Perhaps where I (and we) depart from Van Doren is in generic distinction. One difference is that Van Doren sees Comedy of Errors simply as a farce, and he has little respect for the form. We on the other hand have been treating the play more as a full-fledged comedy with more attendant complexities. Indeed, as I read the play with my little column of cadged definitions of "farce" penciled into the early margins, I found myself struggling with such strict generic definitions. Shakespeare does not limit himself in this way. (Romeo and Juliet: comedy or tragedy? Well, both, depending on where you are in the play.) And so I think it is unfair to dismiss the play for being just a farce, when that is a generic distinction the critic first imposes and then uses as a lens to critique the play. It's like buying your wife a leather catsuit and then, when she models it, telling her it makes her look fat.

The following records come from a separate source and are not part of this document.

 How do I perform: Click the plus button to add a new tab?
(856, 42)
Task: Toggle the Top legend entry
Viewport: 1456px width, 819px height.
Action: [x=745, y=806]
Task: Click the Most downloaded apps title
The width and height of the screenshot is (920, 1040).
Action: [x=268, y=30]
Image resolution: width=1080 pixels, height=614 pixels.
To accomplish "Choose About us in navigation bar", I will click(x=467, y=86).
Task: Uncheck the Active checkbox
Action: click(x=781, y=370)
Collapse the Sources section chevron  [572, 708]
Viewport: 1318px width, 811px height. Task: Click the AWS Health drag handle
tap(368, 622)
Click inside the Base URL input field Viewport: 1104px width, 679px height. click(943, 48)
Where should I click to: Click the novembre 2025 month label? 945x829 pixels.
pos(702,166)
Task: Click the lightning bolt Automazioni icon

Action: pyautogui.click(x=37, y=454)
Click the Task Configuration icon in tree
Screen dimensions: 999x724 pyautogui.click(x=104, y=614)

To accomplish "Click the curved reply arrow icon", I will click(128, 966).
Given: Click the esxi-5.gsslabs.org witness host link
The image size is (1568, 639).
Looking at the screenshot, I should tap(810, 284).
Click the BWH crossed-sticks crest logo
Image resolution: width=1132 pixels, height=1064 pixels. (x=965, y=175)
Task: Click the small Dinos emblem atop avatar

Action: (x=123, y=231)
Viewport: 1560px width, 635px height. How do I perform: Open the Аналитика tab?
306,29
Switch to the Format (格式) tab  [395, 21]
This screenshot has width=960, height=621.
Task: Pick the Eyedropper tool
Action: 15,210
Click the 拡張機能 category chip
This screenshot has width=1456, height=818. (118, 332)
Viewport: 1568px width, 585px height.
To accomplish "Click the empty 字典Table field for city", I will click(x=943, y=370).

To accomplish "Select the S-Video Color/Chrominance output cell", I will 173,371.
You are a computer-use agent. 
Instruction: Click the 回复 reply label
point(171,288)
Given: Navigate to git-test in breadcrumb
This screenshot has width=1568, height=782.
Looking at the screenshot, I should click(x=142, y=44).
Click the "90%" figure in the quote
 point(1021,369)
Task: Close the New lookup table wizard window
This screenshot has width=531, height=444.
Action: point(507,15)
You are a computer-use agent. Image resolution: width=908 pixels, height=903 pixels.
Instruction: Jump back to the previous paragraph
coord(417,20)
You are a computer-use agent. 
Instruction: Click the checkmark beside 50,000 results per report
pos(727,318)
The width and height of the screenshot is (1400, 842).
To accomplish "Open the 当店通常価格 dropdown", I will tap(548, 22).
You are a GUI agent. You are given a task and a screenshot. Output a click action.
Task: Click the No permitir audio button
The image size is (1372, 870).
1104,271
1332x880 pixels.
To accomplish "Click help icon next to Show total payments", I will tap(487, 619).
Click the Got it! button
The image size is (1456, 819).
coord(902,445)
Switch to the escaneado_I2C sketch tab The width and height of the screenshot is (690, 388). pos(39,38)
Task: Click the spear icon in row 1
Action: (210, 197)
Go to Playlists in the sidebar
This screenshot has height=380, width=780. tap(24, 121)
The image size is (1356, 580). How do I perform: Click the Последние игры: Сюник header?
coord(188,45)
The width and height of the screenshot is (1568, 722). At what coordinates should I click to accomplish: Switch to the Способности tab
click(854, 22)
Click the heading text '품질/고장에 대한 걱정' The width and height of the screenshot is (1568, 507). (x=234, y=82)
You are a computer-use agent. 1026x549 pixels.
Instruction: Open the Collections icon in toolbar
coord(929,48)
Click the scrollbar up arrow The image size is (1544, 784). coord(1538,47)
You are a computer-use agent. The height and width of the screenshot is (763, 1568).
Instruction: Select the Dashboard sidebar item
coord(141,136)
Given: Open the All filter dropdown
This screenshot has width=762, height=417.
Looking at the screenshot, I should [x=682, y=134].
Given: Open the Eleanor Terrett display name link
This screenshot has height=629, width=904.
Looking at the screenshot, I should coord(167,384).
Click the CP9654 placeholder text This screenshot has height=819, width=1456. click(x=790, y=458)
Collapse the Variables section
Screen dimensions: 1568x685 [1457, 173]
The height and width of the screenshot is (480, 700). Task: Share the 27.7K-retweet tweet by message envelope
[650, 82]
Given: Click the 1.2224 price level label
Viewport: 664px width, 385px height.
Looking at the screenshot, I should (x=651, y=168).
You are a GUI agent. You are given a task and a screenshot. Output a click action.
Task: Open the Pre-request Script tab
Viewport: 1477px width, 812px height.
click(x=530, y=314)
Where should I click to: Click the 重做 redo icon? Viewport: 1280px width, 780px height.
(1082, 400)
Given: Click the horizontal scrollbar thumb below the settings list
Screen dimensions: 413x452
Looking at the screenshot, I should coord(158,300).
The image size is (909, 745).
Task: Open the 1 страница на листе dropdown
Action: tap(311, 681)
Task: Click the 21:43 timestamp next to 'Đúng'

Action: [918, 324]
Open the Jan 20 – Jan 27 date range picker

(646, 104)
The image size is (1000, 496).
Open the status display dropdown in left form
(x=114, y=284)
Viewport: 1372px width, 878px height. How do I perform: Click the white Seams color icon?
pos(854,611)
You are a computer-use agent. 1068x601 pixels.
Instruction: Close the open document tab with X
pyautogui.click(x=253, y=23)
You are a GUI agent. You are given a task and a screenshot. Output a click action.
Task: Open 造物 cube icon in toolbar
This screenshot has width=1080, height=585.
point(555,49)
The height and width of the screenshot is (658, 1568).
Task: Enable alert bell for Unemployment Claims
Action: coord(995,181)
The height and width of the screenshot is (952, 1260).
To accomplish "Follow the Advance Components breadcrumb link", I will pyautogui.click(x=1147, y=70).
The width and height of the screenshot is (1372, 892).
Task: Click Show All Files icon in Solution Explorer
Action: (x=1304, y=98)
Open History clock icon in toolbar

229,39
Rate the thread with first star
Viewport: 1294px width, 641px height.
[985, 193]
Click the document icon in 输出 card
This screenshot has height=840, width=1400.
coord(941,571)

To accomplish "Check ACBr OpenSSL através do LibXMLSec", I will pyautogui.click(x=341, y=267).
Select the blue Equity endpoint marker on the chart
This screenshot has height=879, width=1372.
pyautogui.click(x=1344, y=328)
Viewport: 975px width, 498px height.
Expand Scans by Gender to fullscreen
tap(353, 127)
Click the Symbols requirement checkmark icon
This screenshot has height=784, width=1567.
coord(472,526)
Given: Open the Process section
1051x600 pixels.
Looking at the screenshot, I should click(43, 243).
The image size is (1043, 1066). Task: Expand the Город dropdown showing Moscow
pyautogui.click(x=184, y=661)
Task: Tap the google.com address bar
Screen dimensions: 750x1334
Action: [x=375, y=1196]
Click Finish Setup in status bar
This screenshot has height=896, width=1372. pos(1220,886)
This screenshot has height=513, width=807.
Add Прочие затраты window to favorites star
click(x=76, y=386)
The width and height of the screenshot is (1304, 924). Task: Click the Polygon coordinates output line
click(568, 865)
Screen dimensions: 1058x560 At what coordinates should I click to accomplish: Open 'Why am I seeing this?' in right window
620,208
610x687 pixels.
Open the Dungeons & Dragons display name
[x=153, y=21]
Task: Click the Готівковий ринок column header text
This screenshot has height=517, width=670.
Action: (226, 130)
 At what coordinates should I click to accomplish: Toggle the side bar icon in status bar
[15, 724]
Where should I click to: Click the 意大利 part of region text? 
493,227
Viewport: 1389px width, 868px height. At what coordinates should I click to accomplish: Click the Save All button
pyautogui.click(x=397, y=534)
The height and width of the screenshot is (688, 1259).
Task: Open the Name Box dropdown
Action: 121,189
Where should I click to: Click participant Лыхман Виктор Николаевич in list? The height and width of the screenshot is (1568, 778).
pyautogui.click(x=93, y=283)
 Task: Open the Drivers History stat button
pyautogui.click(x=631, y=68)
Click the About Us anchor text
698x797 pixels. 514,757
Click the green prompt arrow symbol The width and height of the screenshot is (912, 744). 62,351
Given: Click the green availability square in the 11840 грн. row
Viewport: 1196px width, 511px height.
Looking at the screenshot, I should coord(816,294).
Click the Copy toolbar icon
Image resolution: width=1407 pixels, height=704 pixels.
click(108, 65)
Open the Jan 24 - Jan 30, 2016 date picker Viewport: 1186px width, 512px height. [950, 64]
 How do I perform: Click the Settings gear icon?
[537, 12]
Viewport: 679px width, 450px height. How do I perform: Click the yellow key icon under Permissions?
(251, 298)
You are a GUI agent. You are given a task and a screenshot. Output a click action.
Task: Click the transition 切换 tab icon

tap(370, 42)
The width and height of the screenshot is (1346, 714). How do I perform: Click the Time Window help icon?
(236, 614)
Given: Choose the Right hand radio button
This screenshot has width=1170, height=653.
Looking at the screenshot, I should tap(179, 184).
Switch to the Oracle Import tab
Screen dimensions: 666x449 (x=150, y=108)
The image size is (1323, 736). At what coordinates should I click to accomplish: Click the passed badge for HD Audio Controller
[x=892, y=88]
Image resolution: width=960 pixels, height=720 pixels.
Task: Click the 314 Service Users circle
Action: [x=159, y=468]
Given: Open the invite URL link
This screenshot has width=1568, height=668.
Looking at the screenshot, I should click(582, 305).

Second, I consider how much of my perception is shaped by reading rather than viewing the play. A director can insert between the lines any amount of whipping, cudgeling, slapping, butt-kicking, nose-pulling, pole-climbing, heated bosom-fanning, and groinal gesturing in order to enhance the farcical qualities of the play. The four Stooges (Larry, Moe, Curly, Shemp) can be signed up to mug and pummel their way through the text -- "Where [Scrunch!] is that [Bwang!] thousand marks [Fwawp-wapa-wapa] you had of me?" [Doink!] "Ow-woo-woo-woo! I have some marks of yours upon my pate!" -- but any comedy of mistaken identity can be turned into a slapstick extravaganza on the order of Run For Your Wife. The converse is not true. Noises Off cannot be made to tease out a serious comment on the nature of human perception or the evaporation of identity or the ethereal fragility of reputation just because the director wants it. With Comedy of Errors, on the other hand, one can. It is more comedy than farce, if one chooses to make the distinction (which I'd like to revisit in Taming of the Shrew), and I have really enjoyed how much there is to be found in it.
Dang. This was going to be short. I really wanted to talk about Luciana, the only character Van Doren thinks is worth beans, and the character who keeps coming up in our e-mails as really compelling. Any one want to jump in?